Salary Sacrifice EVs and the 2026 Road Tax Change: What Actually Happens to Your Monthly Payments

From April 2026, electric vehicles will start paying Vehicle Excise Duty (road tax) for the first time. If you’re driving an EV through a salary sacrifice scheme, or thinking about joining one, you’re probably wondering whether this means your monthly payments are about to jump. The short answer is: it depends on your scheme provider, but you won’t be paying twice.

The Two Taxes Everyone’s Confusing

First, let’s untangle what we’re actually talking about, because there are two completely separate taxes at play here.

Company car tax (officially called Benefit in Kind tax) is what you pay on the value of having a company car for personal use. For electric cars in the 2024/25 tax year, this is charged at 2% of the car’s list price. This is the tax that comes out of your gross salary before you see it, and it’s the main tax implication of salary sacrifice schemes.

Vehicle Excise Duty (VED, or road tax) is the annual charge for keeping a vehicle on the road. Currently zero for EVs, but from April 2026, electric cars will pay the standard rate, which is £195 per year at current rates. This amount may change before 2026.

These are completely different taxes collected for different reasons. You’re not being taxed twice on the same thing.

Who Actually Pays the Road Tax?

Here’s where salary sacrifice arrangements matter. In a salary sacrifice scheme, you don’t own the car. The leasing company or your employer’s fleet provider owns it, and they’re responsible for VED.

What happens to that £195 annual cost (or about £16 per month) depends entirely on how your scheme provider handles it. I spoke to several major salary sacrifice providers, and they’re taking different approaches.

Some providers, including Octopus Electric Vehicles and Tusker, have confirmed they’ll absorb the VED cost into their existing pricing structure without passing it directly to employees. Others are building it into monthly payments for new agreements signed after the change takes effect. A few are still finalising their approach.

The crucial point: your scheme administrator decides this, not HMRC or the government.

What Happens to Existing Agreements?

If you signed a three or four-year salary sacrifice agreement before April 2026, the situation varies by provider.

Most providers are honouring existing agreements at the originally quoted monthly cost. If you signed up in 2024 for a four-year term, and your agreement stated a fixed monthly sacrifice amount, that amount typically won’t change when VED is introduced in 2026.

However, check your agreement’s terms and conditions. Some contracts include clauses allowing for adjustments if tax or regulatory costs change. If you’re currently in a scheme, it’s worth asking your HR department or scheme administrator directly what happens to agreements that span the April 2026 date.

Worked Example: A Typical Salary Sacrifice EV

Let’s use a real example. Say you’re taking a Volkswagen ID.3 on salary sacrifice with a list price of £40,000.

Your current monthly costs (based on typical 2024 pricing) might look like this: salary sacrifice deduction of £450 per month, which includes the lease, insurance, maintenance, and tyres.

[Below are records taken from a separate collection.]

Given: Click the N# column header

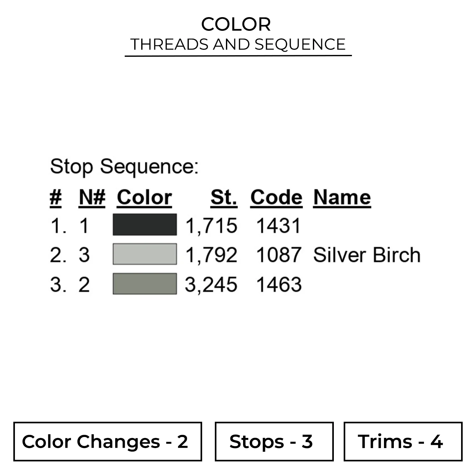Looking at the screenshot, I should [x=92, y=197].
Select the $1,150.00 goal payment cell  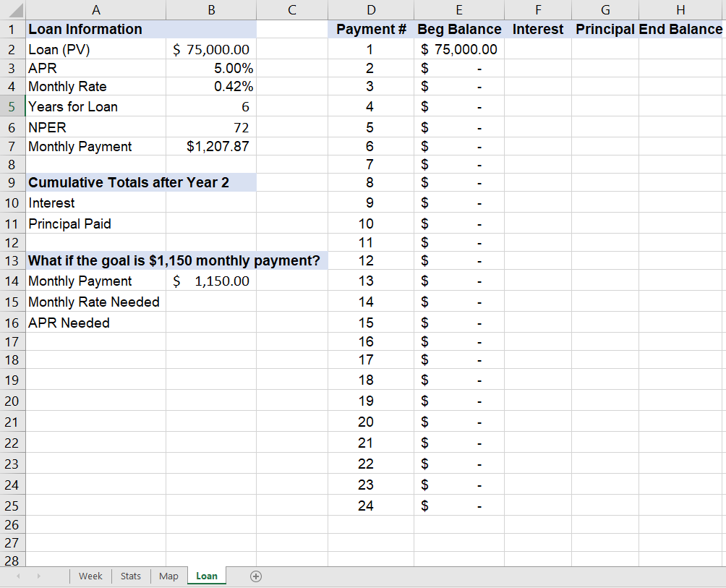(211, 281)
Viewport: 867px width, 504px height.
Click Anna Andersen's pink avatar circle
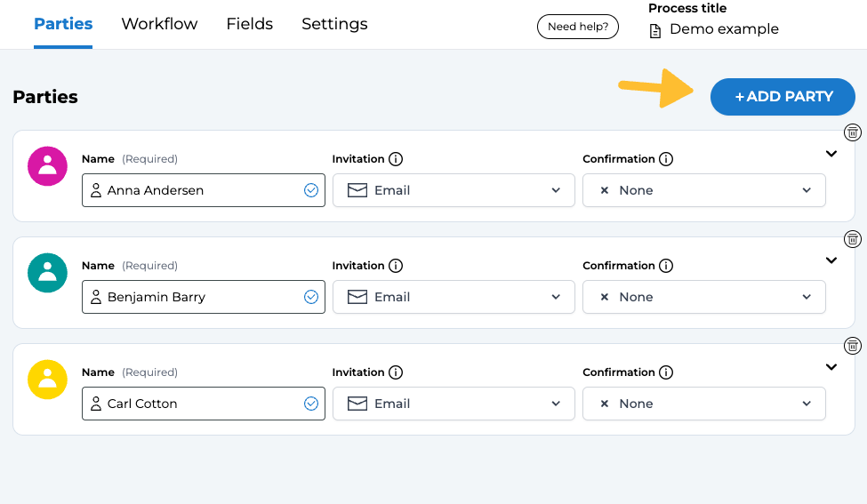(48, 166)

As a basic rate taxpayer earning £35,000, you’re saving about £144 per month in tax and National Insurance compared to leasing the same car personally, so your actual cost is around £306 per month.

From April 2026, VED of £195 per year gets added. That’s about £16 per month. If your provider passes this cost on directly, your gross sacrifice might increase to £466 per month. Your tax and NI savings also increase slightly (by about £5 per month), so your actual net cost rises to around £322 per month.

That’s an extra £16 per month in real terms, assuming full pass-through of the VED cost.

However, if you’re a higher rate taxpayer, the numbers work out slightly better. The same £16 monthly VED increase would only cost you about £10 per month after tax relief, because you’re saving 40% income tax plus National Insurance on the sacrifice amount.

What About Expensive Electric Cars?

Here’s an important detail that catches people out. Electric cars with a list price over £40,000 will pay an additional £425 per year (at current rates) for five years from the second time the vehicle is taxed. This is the “expensive car supplement” that already applies to petrol and diesel cars.

For a salary sacrifice EV over £40,000, this means potential VED of £620 per year from the vehicle’s second year of registration, or about £52 per month. Again, whether this lands on you depends on your provider’s policy and when the car was first registered.

If you’re considering a higher-end EV like a BMW i4 M50 (list price around £65,000) on salary sacrifice, ask your provider specifically how they’re handling the expensive car supplement for vehicles registered after April 2025.

The Practical Takeaway

Before signing any salary sacrifice agreement, ask your provider three specific questions. First, how will VED be handled from April 2026 for your specific agreement term? Second, is the VED cost included in the quoted monthly figure or will it be added later? Third, if your agreement spans April 2026, will your monthly cost change?

Get the answer in writing, ideally in the agreement terms. And remember that policy details can change, so if you’re signing up in 2024 or 2025 for delivery in 2026, verify the current VED rates and expensive car threshold with your provider at the time you sign, not based on today’s figures.